ここで、しっかりと理解しておく必要がある点は、一般的に、会社員、額税、主婦ではそれぞれの給与所得や収入には違いがあると思います。

ですが、申告分離課税では、それぞれの給与所得の収入や控除額に左右されることはなく、単純に利益額と経費によって納税額が計算されるということです。

ここが、海外のバイナリーオプション利益の場合の算定方式である総合課税と異なるポイントになります。



4 節税をするのご提案


国内バイナリーオプションで利益に対して節税する方法があればいいなと誰しもが思います。

それはただ一つですね。
「経費を計上する」
です。

単純すぎて拍子抜けされたかもしれませんが、実はこれに尽きるのです。

当然のことなが必要のない支出は避けるべき事なのですが、本来経費として計上できるものを性格に計上すれば税金額を減らすことにつながります。

仮に自宅で国内バイナリーオプションをしているとしたら、
パソコンやスマホの購入費や通信費なども経費として計上出来る可能性があります。
状況によっては、国内バイナリーオプションに利用している部屋の賃料分は経費になる可能性もあります。

ここで「可能性があります」と敢えて表現している点には注目してもらえたらと思います。

つまりは、税務署から調査が入った時にしっかりと説明できる根拠を持っておく必要があるということになります。
なぜなら、もしも経費として認めてもらえない時には、追徴課税として税金を追加で納めることにもなるかもしれないからです。

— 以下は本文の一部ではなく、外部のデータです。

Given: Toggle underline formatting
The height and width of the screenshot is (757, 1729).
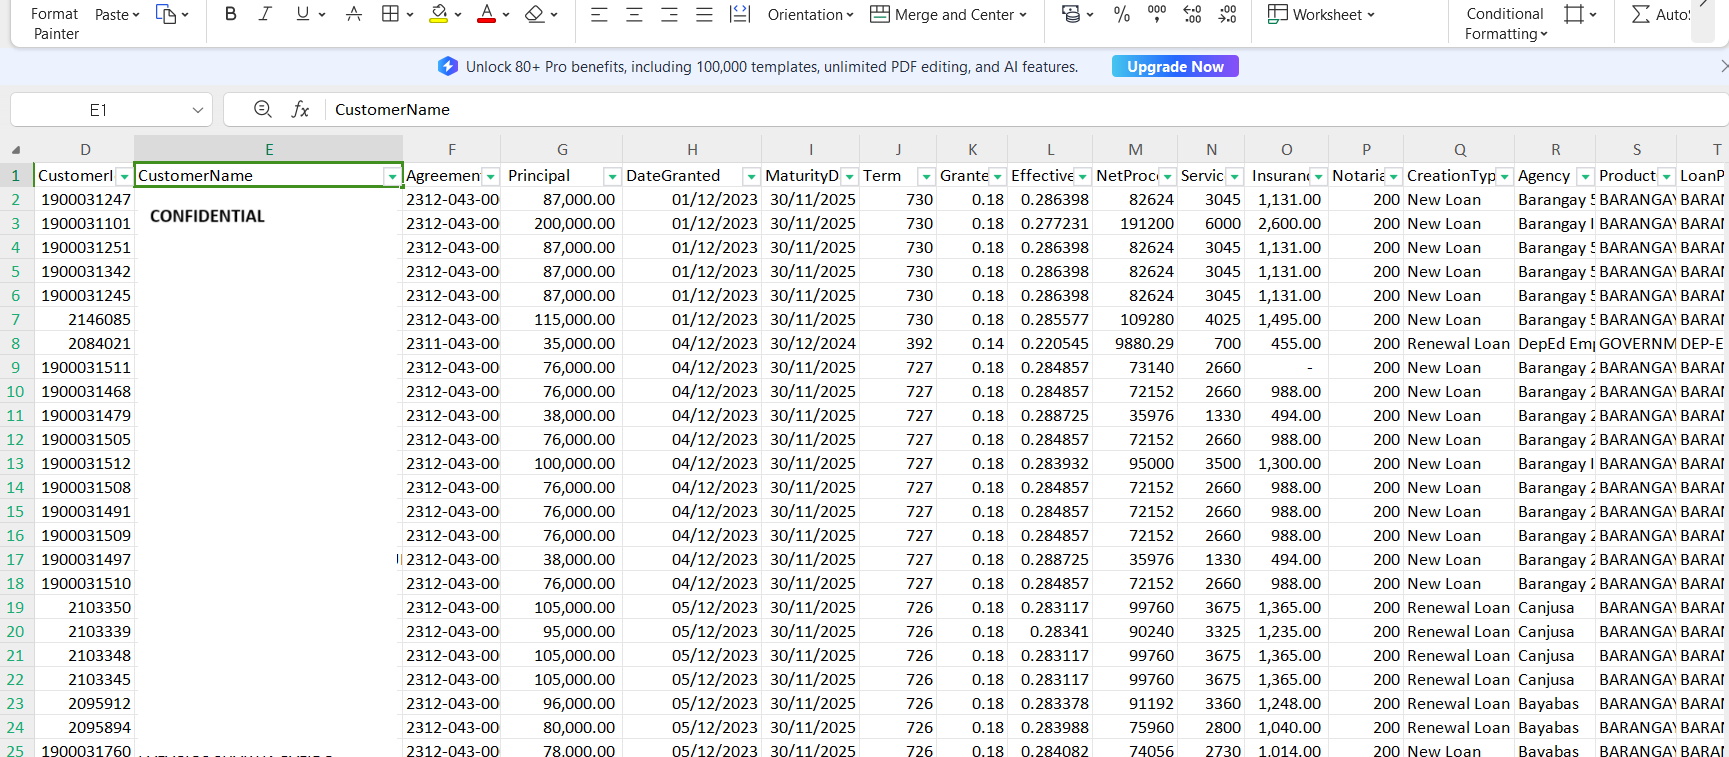Looking at the screenshot, I should pyautogui.click(x=302, y=14).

こういったことから、不安がある場合には、専門の税理士への相談をされることも一つと思います。

参考までに、
経費にできる可能性のあるものを一覧にしてみました。

・PC、タブレット、スマホ費用
・Wi-Fiやインターネット回線料金
・机や椅子などの家具、PC周辺機器
・関連書籍代
・セミナー参加費(交通費含む)
・部屋の賃料の一部

 

5 まとめ

今回は、国内のバイナリーオプションの税金についてまとめてみました。
国内と海外では、課税計算の算定において総合課税と申告分離課税に分かれる訳ですが、
国内のバイナリーオプションの場合は申告分離課税のため、他の所得と一緒に計算されない点がメリットと言えるでしょう。

納税は、国民としての義務ではありますが、経費を正しく計上したりして、節税はしっかりとやって利益(収益)を増やしていきたいですね。